(Source material Opens)

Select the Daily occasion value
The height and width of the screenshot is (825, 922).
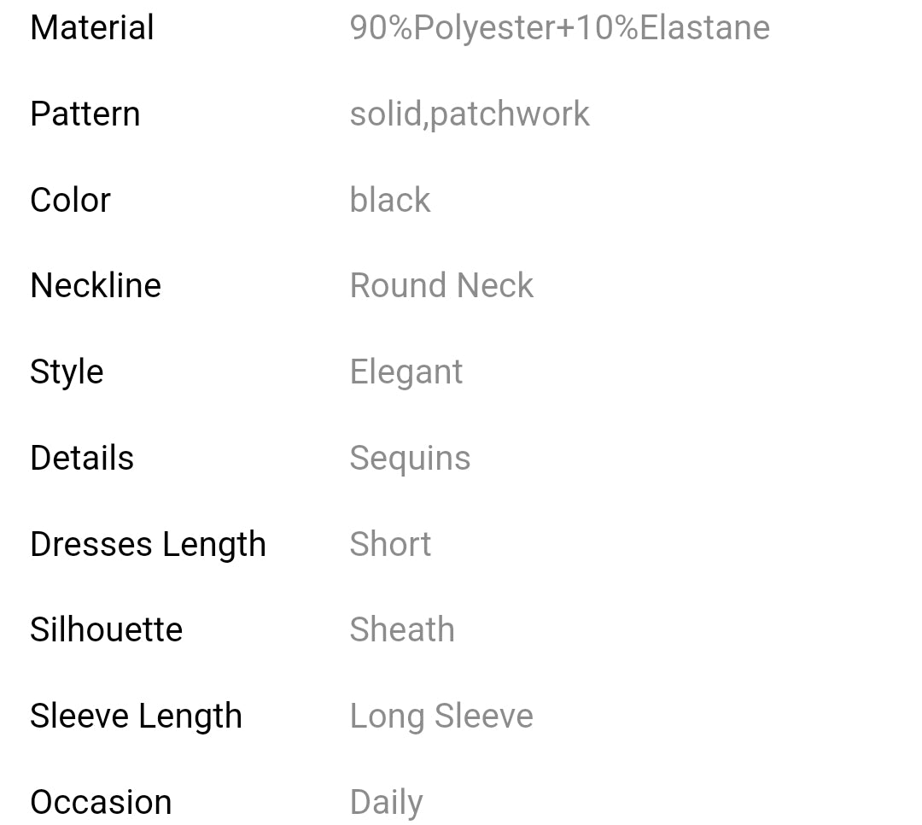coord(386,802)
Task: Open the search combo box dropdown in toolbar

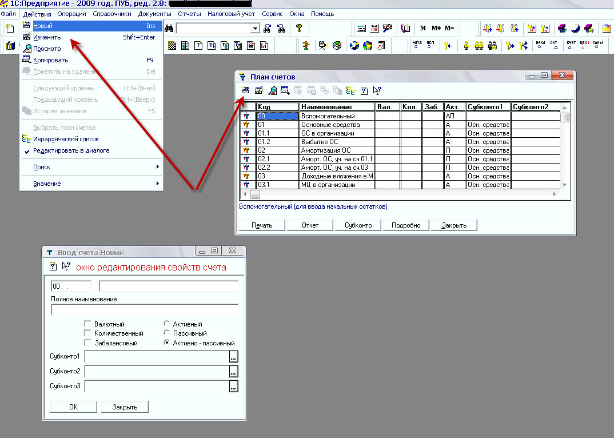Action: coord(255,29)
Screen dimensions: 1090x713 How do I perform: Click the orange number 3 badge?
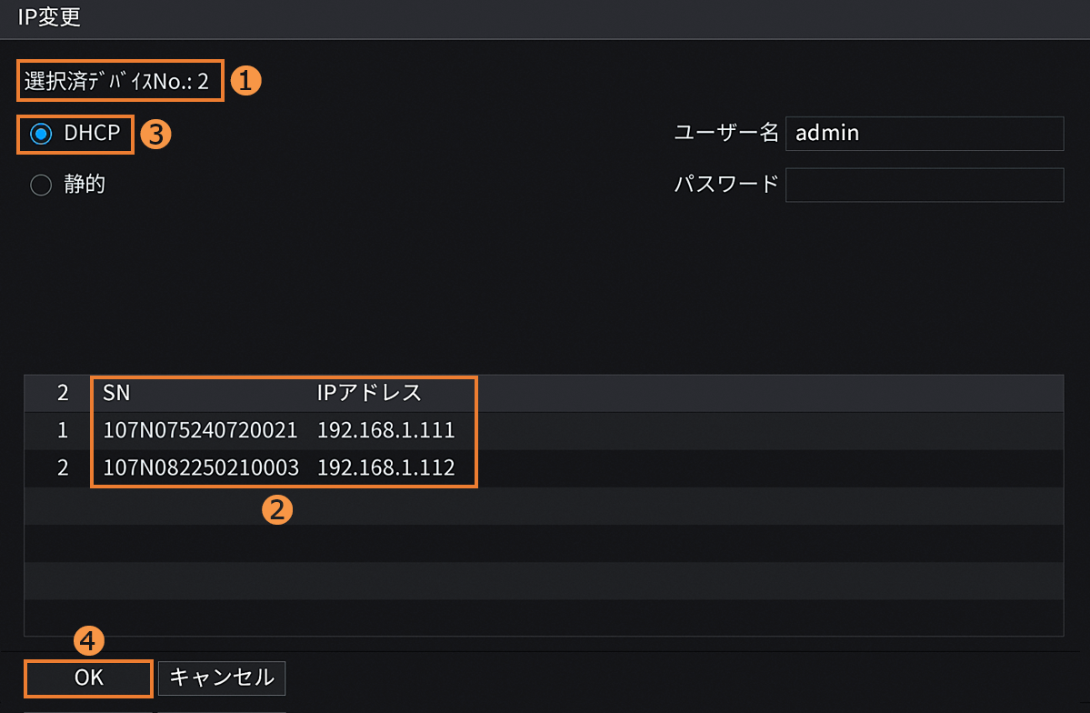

(Source material Closes)

Brief: Produce the full material again verbatim, with the pictures dropped.

Solution:
Select the Daily occasion value
The height and width of the screenshot is (825, 922).
coord(386,802)
Task: Open the search combo box dropdown in toolbar

Action: coord(255,29)
Screen dimensions: 1090x713 How do I perform: Click the orange number 3 badge?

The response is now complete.